§ Problem statement
Write out the entries below without any changes, starting with the line containing "Paste from clipboard toolbar icon" and ending with the line containing "point(123,536)", both included.

[Item-finding records]

____________

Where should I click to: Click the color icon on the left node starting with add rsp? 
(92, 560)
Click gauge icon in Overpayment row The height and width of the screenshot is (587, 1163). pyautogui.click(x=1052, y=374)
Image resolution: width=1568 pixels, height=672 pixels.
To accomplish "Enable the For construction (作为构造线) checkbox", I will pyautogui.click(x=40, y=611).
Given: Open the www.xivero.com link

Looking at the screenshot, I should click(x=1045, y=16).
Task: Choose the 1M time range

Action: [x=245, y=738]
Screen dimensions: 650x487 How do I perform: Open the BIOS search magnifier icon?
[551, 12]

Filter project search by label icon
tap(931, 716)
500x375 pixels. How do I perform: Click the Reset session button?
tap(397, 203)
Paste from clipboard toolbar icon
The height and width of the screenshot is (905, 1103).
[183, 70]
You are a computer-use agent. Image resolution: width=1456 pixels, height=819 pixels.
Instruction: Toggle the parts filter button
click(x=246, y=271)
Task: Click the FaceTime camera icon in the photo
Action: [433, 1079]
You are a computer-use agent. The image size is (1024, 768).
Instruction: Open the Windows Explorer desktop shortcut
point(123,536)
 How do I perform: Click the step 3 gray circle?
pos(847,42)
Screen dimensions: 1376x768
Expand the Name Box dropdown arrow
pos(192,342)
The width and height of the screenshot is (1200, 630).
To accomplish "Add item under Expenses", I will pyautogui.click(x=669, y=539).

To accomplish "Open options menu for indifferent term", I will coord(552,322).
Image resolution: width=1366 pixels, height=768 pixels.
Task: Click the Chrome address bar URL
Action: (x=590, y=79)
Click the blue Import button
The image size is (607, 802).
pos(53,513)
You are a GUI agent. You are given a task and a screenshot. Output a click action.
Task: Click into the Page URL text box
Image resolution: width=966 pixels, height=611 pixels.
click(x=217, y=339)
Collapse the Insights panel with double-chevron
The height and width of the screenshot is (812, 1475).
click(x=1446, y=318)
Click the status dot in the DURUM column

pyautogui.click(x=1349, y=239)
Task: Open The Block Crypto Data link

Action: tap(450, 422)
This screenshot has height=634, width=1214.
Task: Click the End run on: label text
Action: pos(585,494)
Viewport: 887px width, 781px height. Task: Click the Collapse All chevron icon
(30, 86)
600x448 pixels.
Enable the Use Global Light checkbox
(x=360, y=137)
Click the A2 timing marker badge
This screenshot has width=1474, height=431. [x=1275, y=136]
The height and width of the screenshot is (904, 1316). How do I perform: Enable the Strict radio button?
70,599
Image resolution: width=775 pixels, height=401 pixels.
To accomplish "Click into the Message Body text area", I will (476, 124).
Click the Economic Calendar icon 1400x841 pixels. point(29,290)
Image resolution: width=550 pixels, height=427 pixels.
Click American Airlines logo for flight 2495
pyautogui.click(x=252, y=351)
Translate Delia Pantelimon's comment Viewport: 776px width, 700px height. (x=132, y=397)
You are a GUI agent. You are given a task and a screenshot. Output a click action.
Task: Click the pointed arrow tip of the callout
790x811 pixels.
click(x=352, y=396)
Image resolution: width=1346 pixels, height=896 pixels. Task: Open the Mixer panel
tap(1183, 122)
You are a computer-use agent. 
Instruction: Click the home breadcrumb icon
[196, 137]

____________

§ Right answer
Paste from clipboard toolbar icon
The height and width of the screenshot is (905, 1103).
[183, 70]
You are a computer-use agent. Image resolution: width=1456 pixels, height=819 pixels.
Instruction: Toggle the parts filter button
click(x=246, y=271)
Task: Click the FaceTime camera icon in the photo
Action: [433, 1079]
You are a computer-use agent. The image size is (1024, 768).
Instruction: Open the Windows Explorer desktop shortcut
point(123,536)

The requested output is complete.